Begin Material provided

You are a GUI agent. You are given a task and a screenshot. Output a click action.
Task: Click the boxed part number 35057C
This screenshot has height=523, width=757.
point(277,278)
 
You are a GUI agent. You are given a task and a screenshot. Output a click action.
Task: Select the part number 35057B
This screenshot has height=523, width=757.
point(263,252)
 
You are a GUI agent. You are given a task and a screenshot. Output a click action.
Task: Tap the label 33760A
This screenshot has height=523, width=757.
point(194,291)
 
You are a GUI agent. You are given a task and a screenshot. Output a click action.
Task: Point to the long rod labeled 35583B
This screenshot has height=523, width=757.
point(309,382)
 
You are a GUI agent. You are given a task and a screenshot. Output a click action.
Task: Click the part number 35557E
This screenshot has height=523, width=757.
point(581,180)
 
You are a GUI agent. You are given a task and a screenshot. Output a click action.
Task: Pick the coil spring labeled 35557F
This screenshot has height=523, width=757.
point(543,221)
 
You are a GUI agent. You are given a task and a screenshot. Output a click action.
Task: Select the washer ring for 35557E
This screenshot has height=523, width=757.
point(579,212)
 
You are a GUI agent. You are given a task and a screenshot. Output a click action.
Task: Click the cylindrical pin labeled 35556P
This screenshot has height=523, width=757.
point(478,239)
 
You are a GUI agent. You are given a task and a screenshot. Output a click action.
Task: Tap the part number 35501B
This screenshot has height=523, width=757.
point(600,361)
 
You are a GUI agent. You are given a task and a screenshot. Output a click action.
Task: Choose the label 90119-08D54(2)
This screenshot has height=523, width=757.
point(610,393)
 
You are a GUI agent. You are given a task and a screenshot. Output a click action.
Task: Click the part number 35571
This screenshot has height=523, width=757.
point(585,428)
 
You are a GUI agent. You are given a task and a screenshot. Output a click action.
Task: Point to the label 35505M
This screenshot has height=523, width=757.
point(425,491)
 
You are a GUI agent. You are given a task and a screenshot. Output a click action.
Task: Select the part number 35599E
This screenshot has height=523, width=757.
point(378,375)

End Material provided

§ **Task prompt**: Tally the lines above that contain the word "labeled" and reply with the number alone.

§ **Correct output**: 3